Researchers used laser beams 60,000 billion times more powerful than a laser pointer to recreate scaled supernova explosions in the laboratory as a way of investigating one of the most energetic events in the Universe.
Supernova explosions, triggered when the fuel within a star reignites or its core collapses, launch a detonation shock wave that sweeps through a few light years of space from the exploding star in just a few hundred years.
To investigate what may cause these peculiar shapes an international team led by Oxford University scientists (groups of Professor Gianluca Gregori of Oxford University's Department of Physics and Professor Bell in Atomic and Laser Physics, and Professor Schekochihin in Theoretical Physics) has devised a method of studying supernova explosions in the laboratory instead of observing them in space.
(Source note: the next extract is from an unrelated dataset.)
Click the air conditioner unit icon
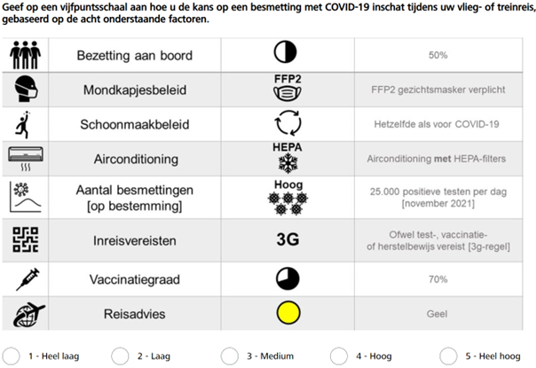536x368 pixels. tap(26, 159)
To recreate a supernova explosion in the laboratory the team used the Vulcan laser facility at the UK's Science and Technology Facilities Council's Rutherford Appleton Lab. 'Our team began by focusing three laser beams onto a carbon rod target, not much thicker than a strand of hair, in a low density gas-filled chamber,' said Ms Jena Meinecke an Oxford University graduate student, who headed the experimental efforts.
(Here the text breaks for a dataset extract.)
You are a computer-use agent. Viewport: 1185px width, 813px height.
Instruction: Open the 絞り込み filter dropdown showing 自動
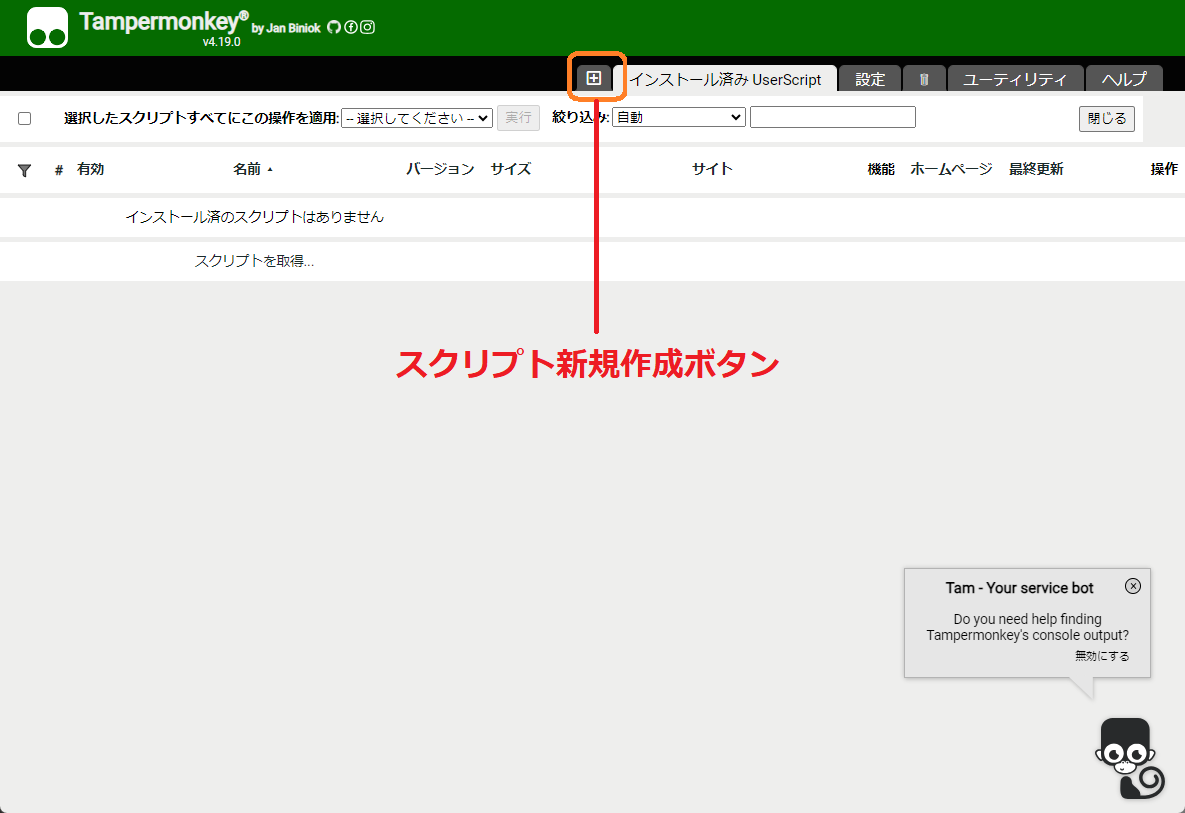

The enormous amount of heat generated more than a few million degrees Celsius by the laser caused the rod to explode creating a blast that expanded out through the low density gas. In the experiments the dense gas clumps or gas clouds that surround an exploding star were simulated by introducing a plastic grid to disturb the shock front.
'The experiment demonstrated that as the blast of the explosion passes through the grid it becomes irregular and turbulent just like the images from Cassiopeia,' said Professor Gregori.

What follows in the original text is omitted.